The Ramal Talca-Constitución, also known as the Ramal de Maule is the last remaining narrow-gauge ramal (branch line) in Chile. Its  route follows the north bank of the Maule River and crosses the communes of Talca, Maule, Pencahue and Constitución, with Constitución the last station on the line. The route features views of the Andean foothills and the Pacific Ocean. The line can support a speed of 50 miles per hour (80 km/h). The railway is facing closure due to inactivity and an increased preference for private transport.

Chile's last passenger metre gauge railway, the ramal runs through an area not served by other ground transportation.

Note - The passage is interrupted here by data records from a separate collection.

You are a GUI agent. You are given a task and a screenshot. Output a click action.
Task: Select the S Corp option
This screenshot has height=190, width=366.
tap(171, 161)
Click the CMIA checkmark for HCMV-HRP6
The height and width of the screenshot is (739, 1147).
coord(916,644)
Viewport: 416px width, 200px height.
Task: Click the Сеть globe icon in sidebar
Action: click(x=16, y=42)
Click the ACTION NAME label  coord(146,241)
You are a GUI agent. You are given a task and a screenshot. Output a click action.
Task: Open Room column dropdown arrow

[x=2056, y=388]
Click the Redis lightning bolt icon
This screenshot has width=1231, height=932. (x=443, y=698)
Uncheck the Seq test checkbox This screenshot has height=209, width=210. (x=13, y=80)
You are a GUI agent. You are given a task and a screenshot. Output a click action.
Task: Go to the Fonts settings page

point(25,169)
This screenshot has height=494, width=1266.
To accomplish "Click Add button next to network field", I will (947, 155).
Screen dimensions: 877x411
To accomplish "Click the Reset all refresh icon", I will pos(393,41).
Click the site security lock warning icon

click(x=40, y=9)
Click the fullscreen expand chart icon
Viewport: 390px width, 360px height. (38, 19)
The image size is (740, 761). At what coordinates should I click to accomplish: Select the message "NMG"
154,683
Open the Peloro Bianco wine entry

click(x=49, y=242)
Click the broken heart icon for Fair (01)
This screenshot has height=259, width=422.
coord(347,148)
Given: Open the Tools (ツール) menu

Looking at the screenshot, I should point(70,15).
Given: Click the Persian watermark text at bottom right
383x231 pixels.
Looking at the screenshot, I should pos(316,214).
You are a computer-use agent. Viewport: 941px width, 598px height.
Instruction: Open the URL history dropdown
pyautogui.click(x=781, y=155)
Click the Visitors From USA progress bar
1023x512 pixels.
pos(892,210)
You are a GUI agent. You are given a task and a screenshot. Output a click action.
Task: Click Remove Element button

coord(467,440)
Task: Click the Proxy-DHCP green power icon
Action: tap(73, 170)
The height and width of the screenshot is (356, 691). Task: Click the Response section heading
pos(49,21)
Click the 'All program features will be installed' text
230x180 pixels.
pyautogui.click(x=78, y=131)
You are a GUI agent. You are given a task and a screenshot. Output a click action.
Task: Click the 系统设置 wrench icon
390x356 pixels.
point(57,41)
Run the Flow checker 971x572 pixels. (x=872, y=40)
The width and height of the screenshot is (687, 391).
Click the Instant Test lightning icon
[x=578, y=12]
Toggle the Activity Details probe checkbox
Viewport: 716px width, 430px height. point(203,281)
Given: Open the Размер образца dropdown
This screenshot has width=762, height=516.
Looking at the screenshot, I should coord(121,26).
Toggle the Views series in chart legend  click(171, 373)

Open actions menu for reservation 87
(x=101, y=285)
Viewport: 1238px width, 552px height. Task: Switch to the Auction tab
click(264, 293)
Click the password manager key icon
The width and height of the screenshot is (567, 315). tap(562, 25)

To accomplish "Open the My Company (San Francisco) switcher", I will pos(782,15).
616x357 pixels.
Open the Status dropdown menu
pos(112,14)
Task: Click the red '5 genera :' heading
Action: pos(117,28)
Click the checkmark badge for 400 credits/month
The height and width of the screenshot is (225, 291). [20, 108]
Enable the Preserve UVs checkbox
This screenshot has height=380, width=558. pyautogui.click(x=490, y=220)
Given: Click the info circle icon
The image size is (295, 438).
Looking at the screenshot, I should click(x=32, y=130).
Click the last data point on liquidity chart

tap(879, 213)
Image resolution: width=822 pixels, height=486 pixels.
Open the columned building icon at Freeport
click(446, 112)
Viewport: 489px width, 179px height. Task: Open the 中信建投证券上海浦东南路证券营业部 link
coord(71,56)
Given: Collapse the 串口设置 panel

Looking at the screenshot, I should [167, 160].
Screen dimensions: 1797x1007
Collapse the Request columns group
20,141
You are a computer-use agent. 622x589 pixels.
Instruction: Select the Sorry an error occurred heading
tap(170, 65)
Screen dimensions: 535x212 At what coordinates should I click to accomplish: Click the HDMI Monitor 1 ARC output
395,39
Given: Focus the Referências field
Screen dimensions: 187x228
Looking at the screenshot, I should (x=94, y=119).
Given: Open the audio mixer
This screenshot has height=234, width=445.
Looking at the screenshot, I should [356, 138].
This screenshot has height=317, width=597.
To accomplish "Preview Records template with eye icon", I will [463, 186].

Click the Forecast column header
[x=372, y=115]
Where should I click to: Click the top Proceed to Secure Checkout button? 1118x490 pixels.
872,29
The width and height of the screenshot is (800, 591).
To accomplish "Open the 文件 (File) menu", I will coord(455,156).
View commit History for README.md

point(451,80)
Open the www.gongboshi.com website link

The Banco de Arena Railway Bridge over the Maule River, designed by architect Gustave Eiffel, was built from 1908 and 1915 by Schneider and Company. On May 25, 2007 the line was declared a national monument, a valued asset to the country which cannot be destroyed. It is included on the World Monuments Fund's 2018 list of monuments at risk, following damage from forest fires.

History

Rail transport came to the Maule Region when the North and South American Company began construction in 1889. The line opened on August 13, 1892, and the first train ran from Talca to Curtiduría (another commune in Chile). The second segment of the line, from Curtiduria to Pichamán (another commune) was completed on November 1, 1894. In 1902 construction progressed towards the northern bank of the Maule River, where the first Constitución station was built on a sandbank. The station was difficult to reach; passengers crossed the river from the city, and a convoy brought them to the Constitución station. It was used for 13 years, until 1915 (when the present Constitución station opened).

Construction of the line took almost 25 years, under seven governments: 
 Jose Manuel Balmaceda (1886-1891)
 Jorge Montt Alvarez (1891-1896)
 Federico Errazuriz Echaurren (1896-1901)
 Germán Riesco (1901-1906)
 Pedro Montt Montt (1906-1910)
 Emiliano Figueroa (September–December 1910)
 Ramon Barros Luco (1910-1915)
 Juan Luis Sanfuentes (opened on December 19, 1915)

The line had an uptick in tourism boom after the documentary, The Last Ramal, which was aired by several channels around the world. Televisión Nacional de Chile broadcast a December 2005 report, Fruit of the Country.

Old route 
The line originally followed the coast in Constitución to the now-abandoned Sea Baths, a popular Victorian-era tourist resort. Another stop was later added before the Celulosa Arauco y Constitucion (Celco) pulp-mill station. To reach the Celco plant, the trains ran through the streets of Constitución. This created many problems and was banned by the municipality during the early 1970s, although the trains continued to run into the 1990s.

Specifications
  Name - Ramal Talca-Constitución or Ramal de Maule
  Home station - Talca 
  Terminus - Constitución 
  Location - Talca Province, Maule Region
  Distance - 88 km
  Opening date - 
  Status - Operating 
  Type - Passenger
  Operator - Empresa de los Ferrocarriles del Estado
  Gauge - Narrow (1000 mm)
  Fuel - Diesel (formerly steam)
  Cars - German Ferrobús-Buscarril railcar models, such as the ADM 253, 255 and 256
  Maximum speed - 60 km/h
  Weight - 30.3 tons
  Length -

Dependent communities

Nearly all the villages connected by the Ramal Talca-Constitución are not connected to major cities and communes by other transport methods; they are an average of  from the road linking the cities of Talca and Curepto). The Ministry of Transport and Telecommunications requested tenders for a transportation system which could connect these remote locations, and Empresa de los Ferrocarriles del Estado won the tender. The company maintains a regular service for the thousands of local inhabitants; locals have priority on the line over tourists or other users.

Route 

Distances below (in kilometers) are approximate.

González Bastías station 

González Bastías is a small town which, at 44 km, is the line's halfway point. It is an obligatory stop for trains in both directions, since there is only one track and they must pass each other. During the stop-over, people often buy rescoldo: a hearty bread with pork sausage and hard-boiled eggs. The station is also a storehouse for abandoned railcars.

González Bastías was formerly known as Infiernillo (little hell) for its summer heat and winter isolation. The town was later renamed in honor of a local poet, and the station is also known as Estación Poeta.

2010 earthquake

The line was severely damaged by the 2010 8.8-magnitude earthquake. The quake's ensuing tsunami destroyed the Constitución station. National media reported that ghost towns sprang up whilst the line was out of service because the towns served by the line are dependent on it. In a normal year, 90,000 people use the line to travel to local towns for work, leisure or commerce. After nine months out of service it was reopened by president Sebastián Piñera, who fulfilled an election promise. Despite the earthquake and tsunami damage, the ramal was repaired relatively quickly.